Screenshot grounding data:
*-*-*

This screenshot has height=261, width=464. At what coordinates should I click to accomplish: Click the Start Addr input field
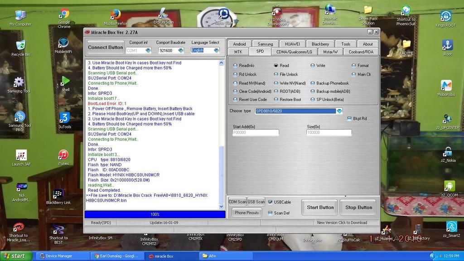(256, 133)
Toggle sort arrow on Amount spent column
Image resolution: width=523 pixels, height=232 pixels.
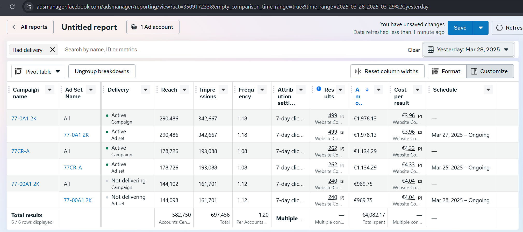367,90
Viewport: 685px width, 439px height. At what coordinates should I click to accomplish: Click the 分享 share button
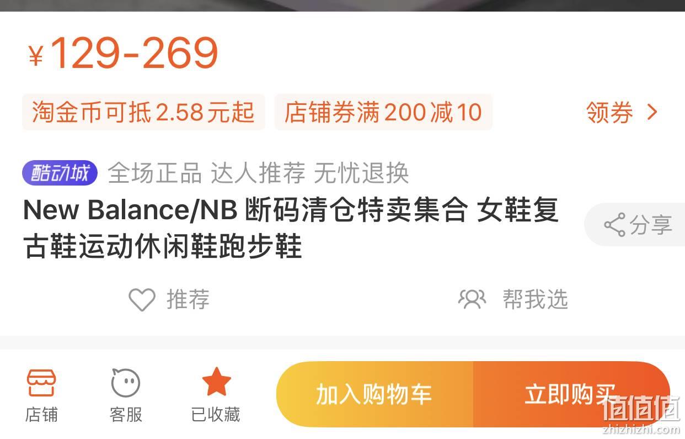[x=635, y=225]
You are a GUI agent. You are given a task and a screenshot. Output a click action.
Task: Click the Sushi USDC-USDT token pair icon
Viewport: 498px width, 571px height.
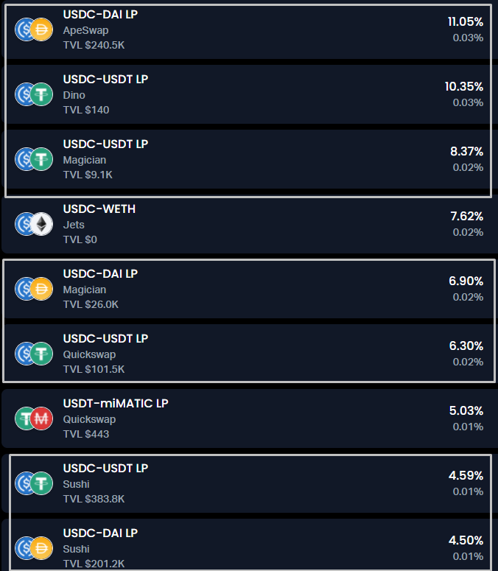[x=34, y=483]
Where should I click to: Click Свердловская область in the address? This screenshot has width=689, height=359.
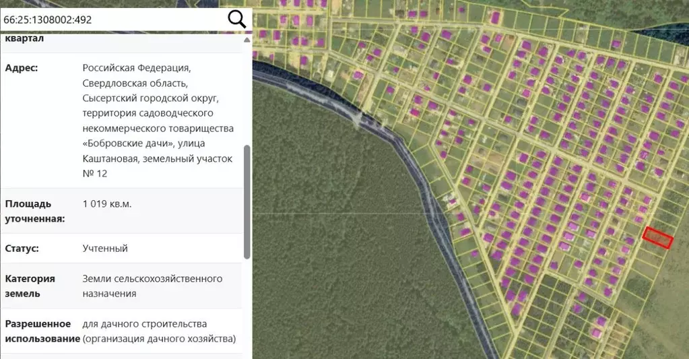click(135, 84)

*-*-*

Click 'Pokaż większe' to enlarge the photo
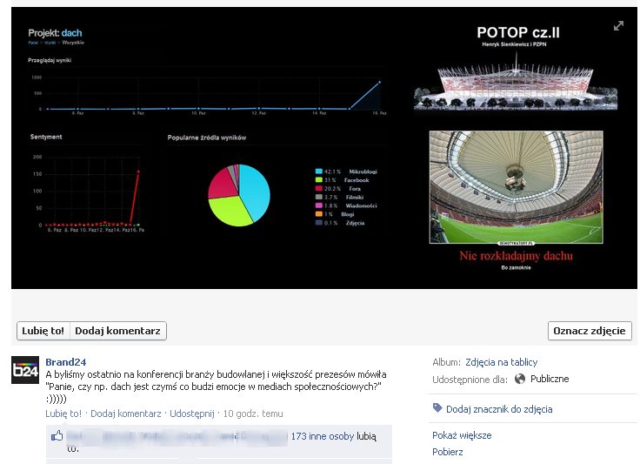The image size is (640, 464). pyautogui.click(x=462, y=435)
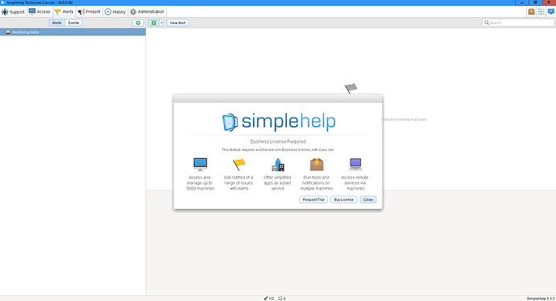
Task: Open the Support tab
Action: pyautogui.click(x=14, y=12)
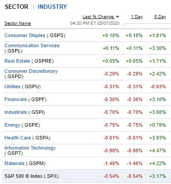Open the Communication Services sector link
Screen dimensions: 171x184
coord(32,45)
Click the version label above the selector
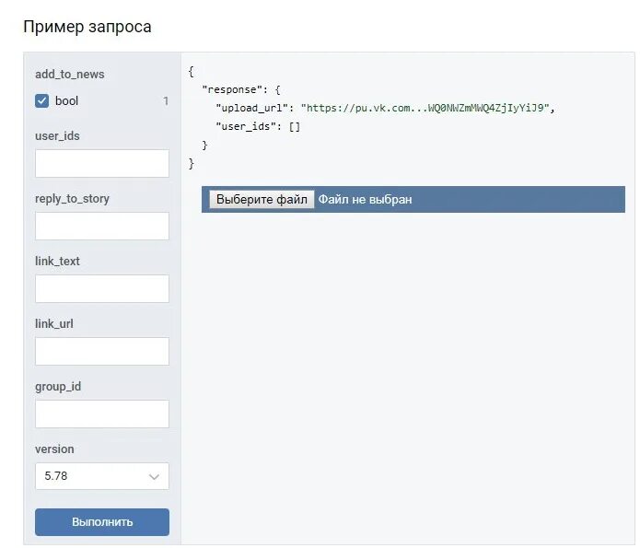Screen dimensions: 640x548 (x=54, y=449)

*-*-*

▸ **Exercise requirements**
Starting at the line above that holds "Viewport: 685px width, 439px", return each line up to and including the one that holds "Task: Click the", exactly as written, minus any pictures.

▸ **Your solution**
Viewport: 685px width, 439px height. At what coordinates should I click to accomplish: Click the 分享 share button
[x=635, y=225]
You are a GUI agent. You are given a task and a screenshot. Output a click action.
Task: Click the Sushi USDC-USDT token pair icon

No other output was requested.